Description of the task ::
Set down the line containing "Open info for" and every line that follows it in the listing below, exactly as written and with nothing added.
□ □ □ □ □ □ □
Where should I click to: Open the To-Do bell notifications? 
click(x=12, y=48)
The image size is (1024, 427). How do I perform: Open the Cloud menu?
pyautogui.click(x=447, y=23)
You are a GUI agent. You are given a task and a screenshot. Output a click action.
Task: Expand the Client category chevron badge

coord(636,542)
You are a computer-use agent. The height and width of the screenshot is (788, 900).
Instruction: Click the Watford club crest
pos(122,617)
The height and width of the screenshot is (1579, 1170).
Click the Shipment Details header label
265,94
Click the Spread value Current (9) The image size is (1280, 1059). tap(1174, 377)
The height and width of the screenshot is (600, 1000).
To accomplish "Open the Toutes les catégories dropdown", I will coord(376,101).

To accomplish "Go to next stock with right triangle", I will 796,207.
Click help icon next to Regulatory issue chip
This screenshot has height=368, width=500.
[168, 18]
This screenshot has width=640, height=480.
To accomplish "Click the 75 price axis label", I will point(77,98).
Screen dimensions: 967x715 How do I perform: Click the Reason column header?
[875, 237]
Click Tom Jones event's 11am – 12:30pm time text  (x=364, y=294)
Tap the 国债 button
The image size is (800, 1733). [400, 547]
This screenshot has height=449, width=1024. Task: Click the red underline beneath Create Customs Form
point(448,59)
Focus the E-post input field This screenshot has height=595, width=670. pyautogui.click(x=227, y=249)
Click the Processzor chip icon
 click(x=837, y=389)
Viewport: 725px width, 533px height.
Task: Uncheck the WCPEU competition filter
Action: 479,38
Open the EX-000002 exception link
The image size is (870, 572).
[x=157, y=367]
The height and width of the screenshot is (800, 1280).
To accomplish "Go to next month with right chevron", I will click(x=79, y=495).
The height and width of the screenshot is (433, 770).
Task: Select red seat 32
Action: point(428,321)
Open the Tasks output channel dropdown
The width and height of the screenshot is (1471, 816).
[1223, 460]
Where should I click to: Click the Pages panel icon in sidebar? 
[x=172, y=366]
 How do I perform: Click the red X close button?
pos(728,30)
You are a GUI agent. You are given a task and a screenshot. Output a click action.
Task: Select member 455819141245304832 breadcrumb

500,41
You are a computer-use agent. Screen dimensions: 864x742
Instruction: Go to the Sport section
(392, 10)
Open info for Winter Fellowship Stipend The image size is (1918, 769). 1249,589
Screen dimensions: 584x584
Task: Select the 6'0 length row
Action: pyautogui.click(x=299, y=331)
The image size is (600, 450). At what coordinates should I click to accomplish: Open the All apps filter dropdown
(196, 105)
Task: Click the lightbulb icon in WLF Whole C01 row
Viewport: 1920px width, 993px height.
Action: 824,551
□ □ □ □ □ □ □
Solution for this task ::
Open info for Winter Fellowship Stipend The image size is (1918, 769). 1249,589
Screen dimensions: 584x584
Task: Select the 6'0 length row
Action: pyautogui.click(x=299, y=331)
The image size is (600, 450). At what coordinates should I click to accomplish: Open the All apps filter dropdown
(196, 105)
Task: Click the lightbulb icon in WLF Whole C01 row
Viewport: 1920px width, 993px height.
Action: 824,551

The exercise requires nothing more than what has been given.